According to what I had read elsewhere, this seemed like it could be a macOs-specific problem. Many other unicodes also failed and gave me the same square.
CodePudding user response:
This is an encoding issue that seems to happen on MacOS or Linux. The solution I find for plotting unicode characters is to use the cairo
package.
cairo_pdf("~/Desktop/test2.pdf")
a <- '\u26a5' # unicode for hermaphrodite/transgendered
plot(1, 1, pch = a)
dev.off()
When I ran your code I actually received an error:
Warning messages:
1: In plot.xy(xy, type, ...) :
conversion failure on '⚥' in 'mbcsToSbcs': dot substituted for <e2>
It's interesting you didn't report the same error.
The same issue is observed with ggplot, as it's device/os dependent.
CodePudding user response:
This was resolved by installing fonts that support transgendered/hermaphrodite unicode.
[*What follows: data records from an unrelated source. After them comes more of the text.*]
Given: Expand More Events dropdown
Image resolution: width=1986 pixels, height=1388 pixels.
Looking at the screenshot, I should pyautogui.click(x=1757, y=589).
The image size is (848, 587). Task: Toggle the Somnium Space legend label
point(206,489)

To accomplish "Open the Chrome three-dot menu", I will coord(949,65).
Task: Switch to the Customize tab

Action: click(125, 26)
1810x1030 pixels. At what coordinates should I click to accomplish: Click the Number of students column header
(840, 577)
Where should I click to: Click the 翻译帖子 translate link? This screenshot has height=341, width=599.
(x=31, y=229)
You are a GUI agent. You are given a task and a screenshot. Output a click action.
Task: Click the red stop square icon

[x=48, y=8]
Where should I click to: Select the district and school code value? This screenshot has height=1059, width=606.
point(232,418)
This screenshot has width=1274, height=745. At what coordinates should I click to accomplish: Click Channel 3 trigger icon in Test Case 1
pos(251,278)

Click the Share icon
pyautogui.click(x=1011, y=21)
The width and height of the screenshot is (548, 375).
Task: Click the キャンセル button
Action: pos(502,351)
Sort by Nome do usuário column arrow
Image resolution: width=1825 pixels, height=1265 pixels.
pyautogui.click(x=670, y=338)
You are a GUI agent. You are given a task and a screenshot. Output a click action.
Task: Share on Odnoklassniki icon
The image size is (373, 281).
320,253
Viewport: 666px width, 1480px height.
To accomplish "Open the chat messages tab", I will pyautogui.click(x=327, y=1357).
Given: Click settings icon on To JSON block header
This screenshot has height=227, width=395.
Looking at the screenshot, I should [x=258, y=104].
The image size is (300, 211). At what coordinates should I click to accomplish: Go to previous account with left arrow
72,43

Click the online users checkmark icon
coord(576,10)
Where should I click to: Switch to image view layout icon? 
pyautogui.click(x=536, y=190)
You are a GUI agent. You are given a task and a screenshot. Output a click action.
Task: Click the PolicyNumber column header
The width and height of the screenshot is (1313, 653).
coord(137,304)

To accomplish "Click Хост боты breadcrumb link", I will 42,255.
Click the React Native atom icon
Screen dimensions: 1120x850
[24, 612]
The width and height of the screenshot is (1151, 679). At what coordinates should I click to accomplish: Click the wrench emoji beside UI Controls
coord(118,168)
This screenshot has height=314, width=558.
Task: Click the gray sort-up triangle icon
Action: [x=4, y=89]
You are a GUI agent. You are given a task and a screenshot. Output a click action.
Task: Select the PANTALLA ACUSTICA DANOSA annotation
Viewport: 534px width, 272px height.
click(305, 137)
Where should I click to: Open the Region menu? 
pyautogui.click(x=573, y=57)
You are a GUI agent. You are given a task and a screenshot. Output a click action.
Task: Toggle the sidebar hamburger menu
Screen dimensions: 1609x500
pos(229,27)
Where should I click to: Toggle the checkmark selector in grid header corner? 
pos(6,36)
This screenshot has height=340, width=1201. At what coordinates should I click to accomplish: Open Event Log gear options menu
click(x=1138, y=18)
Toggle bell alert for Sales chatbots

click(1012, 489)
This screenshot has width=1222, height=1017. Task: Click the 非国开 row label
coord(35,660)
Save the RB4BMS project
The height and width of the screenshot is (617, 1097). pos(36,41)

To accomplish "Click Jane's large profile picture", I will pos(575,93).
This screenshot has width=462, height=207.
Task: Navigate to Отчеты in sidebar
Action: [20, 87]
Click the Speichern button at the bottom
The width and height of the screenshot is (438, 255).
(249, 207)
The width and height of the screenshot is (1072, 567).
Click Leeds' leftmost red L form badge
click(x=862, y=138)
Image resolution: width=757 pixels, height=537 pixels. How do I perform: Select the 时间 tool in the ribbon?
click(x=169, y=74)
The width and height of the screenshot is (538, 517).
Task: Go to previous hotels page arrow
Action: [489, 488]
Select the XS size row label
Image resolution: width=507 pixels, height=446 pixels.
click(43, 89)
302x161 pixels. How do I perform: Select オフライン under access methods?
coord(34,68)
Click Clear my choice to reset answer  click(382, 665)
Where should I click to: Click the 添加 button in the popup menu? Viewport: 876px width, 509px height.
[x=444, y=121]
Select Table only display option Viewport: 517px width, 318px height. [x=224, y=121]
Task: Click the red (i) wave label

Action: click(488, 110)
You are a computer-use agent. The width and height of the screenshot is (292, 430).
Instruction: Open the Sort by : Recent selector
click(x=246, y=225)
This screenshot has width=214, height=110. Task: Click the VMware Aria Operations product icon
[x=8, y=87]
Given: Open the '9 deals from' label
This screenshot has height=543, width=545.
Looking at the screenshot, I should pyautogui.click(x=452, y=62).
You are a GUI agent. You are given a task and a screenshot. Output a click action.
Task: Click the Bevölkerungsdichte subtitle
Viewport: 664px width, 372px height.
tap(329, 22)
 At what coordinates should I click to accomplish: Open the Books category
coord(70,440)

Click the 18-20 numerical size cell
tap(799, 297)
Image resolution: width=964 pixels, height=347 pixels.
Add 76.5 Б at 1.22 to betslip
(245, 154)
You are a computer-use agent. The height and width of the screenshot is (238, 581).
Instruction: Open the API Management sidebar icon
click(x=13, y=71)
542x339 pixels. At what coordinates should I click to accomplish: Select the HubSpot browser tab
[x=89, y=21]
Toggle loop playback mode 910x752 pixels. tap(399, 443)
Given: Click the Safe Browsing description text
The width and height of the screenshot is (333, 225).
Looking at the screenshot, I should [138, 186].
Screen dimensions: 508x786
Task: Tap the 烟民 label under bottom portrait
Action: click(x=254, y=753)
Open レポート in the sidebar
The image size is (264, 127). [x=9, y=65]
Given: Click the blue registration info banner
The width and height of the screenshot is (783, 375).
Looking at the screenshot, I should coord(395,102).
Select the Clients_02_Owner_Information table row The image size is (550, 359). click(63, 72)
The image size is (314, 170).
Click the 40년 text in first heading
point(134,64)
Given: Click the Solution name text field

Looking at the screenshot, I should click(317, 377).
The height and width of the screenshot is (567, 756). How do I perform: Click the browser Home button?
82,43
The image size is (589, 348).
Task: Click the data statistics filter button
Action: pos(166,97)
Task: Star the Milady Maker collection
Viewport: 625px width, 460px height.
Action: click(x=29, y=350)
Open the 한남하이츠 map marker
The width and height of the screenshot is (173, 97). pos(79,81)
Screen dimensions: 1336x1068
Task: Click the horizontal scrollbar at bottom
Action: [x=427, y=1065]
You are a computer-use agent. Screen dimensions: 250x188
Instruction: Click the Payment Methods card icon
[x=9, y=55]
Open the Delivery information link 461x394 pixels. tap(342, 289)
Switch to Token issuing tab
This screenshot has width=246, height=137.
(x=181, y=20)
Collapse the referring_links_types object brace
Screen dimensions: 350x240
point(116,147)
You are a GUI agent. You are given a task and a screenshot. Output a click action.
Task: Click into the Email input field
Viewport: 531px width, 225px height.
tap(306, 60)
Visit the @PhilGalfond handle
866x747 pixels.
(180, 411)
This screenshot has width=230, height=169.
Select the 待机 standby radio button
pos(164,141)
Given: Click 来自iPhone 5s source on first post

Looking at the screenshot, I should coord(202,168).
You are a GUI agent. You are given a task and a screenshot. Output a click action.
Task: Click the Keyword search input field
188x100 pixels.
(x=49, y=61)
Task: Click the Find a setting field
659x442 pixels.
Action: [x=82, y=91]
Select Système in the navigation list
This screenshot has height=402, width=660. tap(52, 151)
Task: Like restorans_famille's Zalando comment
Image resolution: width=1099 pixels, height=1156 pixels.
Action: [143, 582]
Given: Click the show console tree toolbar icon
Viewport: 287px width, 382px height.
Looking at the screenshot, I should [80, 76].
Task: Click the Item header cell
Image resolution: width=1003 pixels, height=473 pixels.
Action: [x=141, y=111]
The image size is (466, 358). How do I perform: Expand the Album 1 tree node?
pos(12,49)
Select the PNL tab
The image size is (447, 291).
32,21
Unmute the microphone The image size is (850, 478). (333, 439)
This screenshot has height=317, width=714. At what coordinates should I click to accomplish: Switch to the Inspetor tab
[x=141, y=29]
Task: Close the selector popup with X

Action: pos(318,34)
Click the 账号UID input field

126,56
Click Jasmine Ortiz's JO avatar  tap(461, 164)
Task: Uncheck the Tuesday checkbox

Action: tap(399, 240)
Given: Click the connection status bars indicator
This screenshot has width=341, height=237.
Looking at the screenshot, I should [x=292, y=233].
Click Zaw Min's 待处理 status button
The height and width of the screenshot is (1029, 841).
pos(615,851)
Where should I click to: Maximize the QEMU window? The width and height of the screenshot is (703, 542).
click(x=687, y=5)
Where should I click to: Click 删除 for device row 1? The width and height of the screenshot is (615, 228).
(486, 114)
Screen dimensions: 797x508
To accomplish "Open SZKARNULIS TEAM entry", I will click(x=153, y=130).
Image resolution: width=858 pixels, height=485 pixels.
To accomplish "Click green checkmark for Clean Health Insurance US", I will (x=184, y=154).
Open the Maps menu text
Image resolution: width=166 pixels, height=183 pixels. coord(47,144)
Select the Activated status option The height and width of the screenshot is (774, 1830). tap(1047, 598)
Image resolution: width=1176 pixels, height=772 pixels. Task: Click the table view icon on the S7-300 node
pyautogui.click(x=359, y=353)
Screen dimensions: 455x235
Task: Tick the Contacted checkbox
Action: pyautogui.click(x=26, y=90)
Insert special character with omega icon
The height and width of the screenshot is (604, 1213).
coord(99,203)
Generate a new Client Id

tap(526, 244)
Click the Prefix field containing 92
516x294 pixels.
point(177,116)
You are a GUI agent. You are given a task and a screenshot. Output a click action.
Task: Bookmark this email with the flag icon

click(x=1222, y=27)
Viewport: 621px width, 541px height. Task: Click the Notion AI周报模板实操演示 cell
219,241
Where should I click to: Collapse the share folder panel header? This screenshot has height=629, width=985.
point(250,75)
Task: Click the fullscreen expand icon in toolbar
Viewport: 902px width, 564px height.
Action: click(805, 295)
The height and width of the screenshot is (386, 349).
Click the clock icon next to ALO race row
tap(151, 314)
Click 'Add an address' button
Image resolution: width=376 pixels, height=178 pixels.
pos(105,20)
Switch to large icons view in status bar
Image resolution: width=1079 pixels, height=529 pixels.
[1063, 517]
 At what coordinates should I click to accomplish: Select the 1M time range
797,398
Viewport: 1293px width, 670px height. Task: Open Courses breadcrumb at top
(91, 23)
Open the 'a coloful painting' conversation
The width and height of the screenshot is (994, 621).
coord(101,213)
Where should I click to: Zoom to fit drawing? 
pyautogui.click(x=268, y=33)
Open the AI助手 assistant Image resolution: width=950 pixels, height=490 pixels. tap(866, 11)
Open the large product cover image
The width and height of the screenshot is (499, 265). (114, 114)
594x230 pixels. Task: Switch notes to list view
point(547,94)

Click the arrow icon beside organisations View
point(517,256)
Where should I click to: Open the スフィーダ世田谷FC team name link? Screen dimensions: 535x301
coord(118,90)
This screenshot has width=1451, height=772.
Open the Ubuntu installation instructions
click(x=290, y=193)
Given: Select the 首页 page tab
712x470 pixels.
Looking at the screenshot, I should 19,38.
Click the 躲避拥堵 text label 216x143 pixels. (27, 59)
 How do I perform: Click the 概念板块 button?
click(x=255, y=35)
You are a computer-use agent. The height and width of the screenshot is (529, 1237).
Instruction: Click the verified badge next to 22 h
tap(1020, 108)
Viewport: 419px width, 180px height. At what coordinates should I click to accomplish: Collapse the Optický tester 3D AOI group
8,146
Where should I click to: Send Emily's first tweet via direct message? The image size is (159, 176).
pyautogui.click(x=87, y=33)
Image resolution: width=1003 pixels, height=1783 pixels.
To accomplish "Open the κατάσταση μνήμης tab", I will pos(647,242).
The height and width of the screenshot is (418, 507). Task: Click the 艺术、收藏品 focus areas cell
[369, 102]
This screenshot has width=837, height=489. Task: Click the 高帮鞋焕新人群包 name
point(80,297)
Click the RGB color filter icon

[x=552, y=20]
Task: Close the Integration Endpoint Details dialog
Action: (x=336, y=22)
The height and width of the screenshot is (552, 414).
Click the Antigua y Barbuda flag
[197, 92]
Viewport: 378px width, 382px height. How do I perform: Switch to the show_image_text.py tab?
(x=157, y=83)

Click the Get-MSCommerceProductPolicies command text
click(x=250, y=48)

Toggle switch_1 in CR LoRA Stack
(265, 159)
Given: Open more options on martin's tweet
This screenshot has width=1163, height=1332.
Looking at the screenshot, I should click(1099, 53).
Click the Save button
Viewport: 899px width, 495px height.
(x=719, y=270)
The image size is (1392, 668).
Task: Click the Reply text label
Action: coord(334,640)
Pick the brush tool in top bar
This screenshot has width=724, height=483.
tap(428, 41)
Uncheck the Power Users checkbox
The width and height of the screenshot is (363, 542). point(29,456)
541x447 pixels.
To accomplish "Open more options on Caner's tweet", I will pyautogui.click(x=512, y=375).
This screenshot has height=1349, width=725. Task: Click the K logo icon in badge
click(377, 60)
A list of fonts reportedly supporting U 26A5 could be found in the link below.
Here, pch could be replaced with likes of main, xlab, ylab, text, etc. There is no need for Cairo - a code for base R shown below works fine.
jpeg("~/Desktop/test2a.jpeg")
a <- '\u26a5'
plot(1, 1, main = a, family = "Symbola")
dev.off()
Hermaphrodite unicode is supported by few fonts. For most things, Arial Unicode MS works fine. List of characters and glyphs with Arial Unicode MS (38,917 characters and 38,917 glyphs).